__Exercise prompt__.
Below are the records; give again exactly the line with "Select E: drive tab in right window", the line with "The image size is (2537, 1456).", and each line that lies between them, and nothing besides.

[Items from a dataset]
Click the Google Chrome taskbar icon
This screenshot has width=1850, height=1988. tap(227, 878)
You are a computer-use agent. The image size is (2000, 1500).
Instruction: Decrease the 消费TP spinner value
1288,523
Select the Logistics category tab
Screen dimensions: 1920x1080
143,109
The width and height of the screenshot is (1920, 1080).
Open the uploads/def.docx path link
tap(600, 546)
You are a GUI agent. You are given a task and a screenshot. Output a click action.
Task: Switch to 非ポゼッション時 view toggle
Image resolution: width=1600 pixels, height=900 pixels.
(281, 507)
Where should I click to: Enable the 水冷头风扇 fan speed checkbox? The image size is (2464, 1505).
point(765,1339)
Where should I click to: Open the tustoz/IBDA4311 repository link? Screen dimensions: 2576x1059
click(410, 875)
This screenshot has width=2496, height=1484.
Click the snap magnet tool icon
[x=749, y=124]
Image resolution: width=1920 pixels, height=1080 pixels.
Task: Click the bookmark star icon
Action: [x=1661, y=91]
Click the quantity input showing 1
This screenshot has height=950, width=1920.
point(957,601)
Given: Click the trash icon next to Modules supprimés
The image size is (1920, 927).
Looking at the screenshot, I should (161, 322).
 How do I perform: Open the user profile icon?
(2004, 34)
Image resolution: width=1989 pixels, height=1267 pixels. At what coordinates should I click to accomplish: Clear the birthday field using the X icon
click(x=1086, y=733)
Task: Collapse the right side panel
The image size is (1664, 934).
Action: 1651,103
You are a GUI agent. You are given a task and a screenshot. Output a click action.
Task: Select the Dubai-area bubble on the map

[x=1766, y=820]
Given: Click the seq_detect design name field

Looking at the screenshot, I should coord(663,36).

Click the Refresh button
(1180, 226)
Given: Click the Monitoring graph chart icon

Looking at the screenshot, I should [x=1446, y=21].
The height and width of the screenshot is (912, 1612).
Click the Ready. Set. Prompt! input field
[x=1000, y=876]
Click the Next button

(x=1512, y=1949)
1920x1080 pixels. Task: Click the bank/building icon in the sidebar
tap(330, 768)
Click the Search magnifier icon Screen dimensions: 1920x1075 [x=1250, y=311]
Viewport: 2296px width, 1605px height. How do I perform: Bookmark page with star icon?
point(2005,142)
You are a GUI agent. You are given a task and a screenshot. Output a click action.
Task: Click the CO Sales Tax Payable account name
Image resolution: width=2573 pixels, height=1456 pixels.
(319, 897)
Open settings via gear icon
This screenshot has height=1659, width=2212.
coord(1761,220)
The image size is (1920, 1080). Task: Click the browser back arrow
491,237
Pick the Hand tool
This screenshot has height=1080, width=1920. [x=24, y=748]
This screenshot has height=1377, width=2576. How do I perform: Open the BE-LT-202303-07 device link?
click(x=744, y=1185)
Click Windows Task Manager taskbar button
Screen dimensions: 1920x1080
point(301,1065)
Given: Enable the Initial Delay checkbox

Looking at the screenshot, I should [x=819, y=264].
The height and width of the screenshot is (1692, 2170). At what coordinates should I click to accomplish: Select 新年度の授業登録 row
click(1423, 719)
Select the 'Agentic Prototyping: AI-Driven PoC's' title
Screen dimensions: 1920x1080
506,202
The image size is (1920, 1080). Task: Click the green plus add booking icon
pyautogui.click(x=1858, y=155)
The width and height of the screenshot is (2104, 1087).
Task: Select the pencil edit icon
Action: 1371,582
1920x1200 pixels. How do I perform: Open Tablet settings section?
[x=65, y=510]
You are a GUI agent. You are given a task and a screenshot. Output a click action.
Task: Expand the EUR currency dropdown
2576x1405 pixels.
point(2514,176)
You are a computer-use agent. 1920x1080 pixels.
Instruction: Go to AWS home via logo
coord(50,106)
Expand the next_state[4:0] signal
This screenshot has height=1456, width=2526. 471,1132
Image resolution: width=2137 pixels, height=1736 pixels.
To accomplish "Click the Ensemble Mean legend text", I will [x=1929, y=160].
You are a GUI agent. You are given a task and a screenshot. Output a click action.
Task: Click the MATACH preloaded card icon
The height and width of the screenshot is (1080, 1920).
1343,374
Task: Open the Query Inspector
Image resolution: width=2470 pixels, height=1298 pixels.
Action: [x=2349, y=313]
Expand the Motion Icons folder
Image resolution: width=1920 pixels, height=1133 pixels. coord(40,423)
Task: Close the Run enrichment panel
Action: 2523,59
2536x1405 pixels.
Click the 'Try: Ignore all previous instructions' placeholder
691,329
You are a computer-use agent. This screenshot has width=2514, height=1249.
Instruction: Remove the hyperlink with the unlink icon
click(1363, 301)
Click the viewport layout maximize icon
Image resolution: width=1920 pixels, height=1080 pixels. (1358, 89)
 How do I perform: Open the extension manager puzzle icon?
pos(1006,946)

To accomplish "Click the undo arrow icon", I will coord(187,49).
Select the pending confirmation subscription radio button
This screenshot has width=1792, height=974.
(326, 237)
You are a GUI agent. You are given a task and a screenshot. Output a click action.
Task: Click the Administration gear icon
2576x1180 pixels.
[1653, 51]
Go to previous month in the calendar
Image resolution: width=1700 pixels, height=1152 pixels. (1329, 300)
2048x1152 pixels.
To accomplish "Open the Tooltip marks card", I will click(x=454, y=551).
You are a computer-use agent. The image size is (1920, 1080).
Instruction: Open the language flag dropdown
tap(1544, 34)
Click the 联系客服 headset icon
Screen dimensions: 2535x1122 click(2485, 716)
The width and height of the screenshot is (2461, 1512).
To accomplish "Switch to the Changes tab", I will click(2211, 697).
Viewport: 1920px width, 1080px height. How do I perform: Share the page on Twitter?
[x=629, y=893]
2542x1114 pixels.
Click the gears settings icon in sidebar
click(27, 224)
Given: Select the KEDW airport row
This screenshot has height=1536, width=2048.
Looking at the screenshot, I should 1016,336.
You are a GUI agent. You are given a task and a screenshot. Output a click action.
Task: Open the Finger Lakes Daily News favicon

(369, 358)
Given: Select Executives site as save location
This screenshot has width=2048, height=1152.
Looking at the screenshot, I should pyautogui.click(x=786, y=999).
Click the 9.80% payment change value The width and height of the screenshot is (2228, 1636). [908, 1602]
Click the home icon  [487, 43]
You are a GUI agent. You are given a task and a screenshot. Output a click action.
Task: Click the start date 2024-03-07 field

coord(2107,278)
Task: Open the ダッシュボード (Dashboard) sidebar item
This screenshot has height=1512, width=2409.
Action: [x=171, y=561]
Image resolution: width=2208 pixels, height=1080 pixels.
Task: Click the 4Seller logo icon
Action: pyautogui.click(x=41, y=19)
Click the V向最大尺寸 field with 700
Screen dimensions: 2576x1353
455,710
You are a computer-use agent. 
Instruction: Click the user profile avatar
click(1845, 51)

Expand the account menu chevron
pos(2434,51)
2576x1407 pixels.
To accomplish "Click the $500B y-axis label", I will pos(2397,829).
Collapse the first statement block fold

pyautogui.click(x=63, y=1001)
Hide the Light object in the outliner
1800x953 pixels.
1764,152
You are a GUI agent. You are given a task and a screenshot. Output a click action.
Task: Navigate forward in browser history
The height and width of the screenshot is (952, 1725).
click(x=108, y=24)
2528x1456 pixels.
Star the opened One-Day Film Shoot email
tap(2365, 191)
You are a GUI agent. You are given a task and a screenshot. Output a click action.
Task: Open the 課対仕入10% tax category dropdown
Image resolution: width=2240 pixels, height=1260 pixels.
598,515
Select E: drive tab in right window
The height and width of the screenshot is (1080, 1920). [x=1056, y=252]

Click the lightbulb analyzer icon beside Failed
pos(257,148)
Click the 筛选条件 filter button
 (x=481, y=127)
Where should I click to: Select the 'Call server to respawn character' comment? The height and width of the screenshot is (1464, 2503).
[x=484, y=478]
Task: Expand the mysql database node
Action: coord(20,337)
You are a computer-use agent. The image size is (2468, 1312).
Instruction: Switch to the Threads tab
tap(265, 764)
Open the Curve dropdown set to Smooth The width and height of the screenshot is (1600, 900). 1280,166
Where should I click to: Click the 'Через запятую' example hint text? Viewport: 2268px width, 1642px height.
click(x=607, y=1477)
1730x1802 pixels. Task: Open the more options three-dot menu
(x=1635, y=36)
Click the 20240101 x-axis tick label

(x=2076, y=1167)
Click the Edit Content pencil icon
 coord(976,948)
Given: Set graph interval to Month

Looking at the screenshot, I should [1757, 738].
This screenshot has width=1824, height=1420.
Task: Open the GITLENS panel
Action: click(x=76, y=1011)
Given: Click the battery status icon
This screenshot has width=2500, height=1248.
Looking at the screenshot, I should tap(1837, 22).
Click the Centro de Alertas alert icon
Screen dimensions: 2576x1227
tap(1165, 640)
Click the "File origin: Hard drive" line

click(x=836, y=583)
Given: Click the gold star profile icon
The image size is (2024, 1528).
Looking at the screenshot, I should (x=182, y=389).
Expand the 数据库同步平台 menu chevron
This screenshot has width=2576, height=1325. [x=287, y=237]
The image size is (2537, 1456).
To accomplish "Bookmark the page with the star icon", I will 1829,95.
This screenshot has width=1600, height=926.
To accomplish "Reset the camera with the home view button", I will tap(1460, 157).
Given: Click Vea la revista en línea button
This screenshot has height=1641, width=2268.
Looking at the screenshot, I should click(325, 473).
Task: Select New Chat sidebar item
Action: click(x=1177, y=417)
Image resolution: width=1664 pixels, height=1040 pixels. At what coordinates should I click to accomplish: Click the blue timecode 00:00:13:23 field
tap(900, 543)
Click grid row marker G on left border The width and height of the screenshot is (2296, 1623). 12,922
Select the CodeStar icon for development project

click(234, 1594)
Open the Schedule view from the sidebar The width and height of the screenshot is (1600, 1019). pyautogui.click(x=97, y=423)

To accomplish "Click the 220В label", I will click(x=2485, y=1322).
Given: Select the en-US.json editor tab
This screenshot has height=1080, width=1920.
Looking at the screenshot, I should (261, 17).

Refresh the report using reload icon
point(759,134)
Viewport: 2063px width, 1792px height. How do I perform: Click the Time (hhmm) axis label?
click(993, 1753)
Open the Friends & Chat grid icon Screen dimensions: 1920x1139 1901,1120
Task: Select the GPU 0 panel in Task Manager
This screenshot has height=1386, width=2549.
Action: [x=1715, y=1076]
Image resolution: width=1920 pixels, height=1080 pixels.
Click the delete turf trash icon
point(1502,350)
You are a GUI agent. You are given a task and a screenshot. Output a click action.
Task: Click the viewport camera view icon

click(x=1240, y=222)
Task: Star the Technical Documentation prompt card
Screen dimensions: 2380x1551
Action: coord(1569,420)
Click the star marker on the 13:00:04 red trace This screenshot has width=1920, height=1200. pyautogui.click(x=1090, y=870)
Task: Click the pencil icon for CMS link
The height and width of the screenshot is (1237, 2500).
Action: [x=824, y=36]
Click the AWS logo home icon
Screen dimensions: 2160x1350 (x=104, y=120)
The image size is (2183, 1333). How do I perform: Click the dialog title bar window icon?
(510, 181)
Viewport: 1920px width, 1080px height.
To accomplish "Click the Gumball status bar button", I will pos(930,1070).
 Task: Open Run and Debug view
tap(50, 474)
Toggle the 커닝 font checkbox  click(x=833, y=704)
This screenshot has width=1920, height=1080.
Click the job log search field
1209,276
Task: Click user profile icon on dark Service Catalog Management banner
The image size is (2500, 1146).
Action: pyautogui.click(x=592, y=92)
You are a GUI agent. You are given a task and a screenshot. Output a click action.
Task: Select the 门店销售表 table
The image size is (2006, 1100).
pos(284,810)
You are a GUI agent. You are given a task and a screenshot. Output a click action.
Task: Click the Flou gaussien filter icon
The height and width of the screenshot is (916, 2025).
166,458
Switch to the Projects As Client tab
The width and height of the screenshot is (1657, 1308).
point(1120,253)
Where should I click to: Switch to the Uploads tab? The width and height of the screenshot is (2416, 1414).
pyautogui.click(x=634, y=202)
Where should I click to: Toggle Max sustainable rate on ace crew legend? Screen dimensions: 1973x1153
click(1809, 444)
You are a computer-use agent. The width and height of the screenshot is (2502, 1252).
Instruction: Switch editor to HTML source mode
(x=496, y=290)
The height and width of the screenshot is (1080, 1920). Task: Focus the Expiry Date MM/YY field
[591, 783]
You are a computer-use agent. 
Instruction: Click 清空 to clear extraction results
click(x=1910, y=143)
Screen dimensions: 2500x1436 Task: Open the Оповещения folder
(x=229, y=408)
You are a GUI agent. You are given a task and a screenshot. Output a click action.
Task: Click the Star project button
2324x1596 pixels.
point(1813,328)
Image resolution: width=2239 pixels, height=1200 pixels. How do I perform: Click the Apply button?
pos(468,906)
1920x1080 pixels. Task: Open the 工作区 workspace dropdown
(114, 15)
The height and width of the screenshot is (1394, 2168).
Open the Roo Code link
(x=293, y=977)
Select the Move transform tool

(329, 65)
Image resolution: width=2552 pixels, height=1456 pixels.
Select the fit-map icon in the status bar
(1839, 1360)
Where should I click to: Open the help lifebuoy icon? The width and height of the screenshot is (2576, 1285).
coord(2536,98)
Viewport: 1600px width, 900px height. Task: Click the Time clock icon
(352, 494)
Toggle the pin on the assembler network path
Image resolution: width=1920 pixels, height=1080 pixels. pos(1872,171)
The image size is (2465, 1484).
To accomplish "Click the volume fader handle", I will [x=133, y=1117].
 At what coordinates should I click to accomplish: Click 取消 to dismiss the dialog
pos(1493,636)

__Answer for this exercise__.
Select E: drive tab in right window
The height and width of the screenshot is (1080, 1920). [x=1056, y=252]

Click the lightbulb analyzer icon beside Failed
pos(257,148)
Click the 筛选条件 filter button
 (x=481, y=127)
Where should I click to: Select the 'Call server to respawn character' comment? The height and width of the screenshot is (1464, 2503).
[x=484, y=478]
Task: Expand the mysql database node
Action: coord(20,337)
You are a computer-use agent. The image size is (2468, 1312).
Instruction: Switch to the Threads tab
tap(265, 764)
Open the Curve dropdown set to Smooth The width and height of the screenshot is (1600, 900). 1280,166
Where should I click to: Click the 'Через запятую' example hint text? Viewport: 2268px width, 1642px height.
click(x=607, y=1477)
1730x1802 pixels. Task: Open the more options three-dot menu
(x=1635, y=36)
Click the 20240101 x-axis tick label

(x=2076, y=1167)
Click the Edit Content pencil icon
 coord(976,948)
Given: Set graph interval to Month

Looking at the screenshot, I should [1757, 738].
This screenshot has width=1824, height=1420.
Task: Open the GITLENS panel
Action: click(x=76, y=1011)
Given: Click the battery status icon
This screenshot has width=2500, height=1248.
Looking at the screenshot, I should tap(1837, 22).
Click the Centro de Alertas alert icon
Screen dimensions: 2576x1227
tap(1165, 640)
Click the "File origin: Hard drive" line

click(x=836, y=583)
Given: Click the gold star profile icon
The image size is (2024, 1528).
Looking at the screenshot, I should (x=182, y=389).
Expand the 数据库同步平台 menu chevron
This screenshot has width=2576, height=1325. [x=287, y=237]
The image size is (2537, 1456).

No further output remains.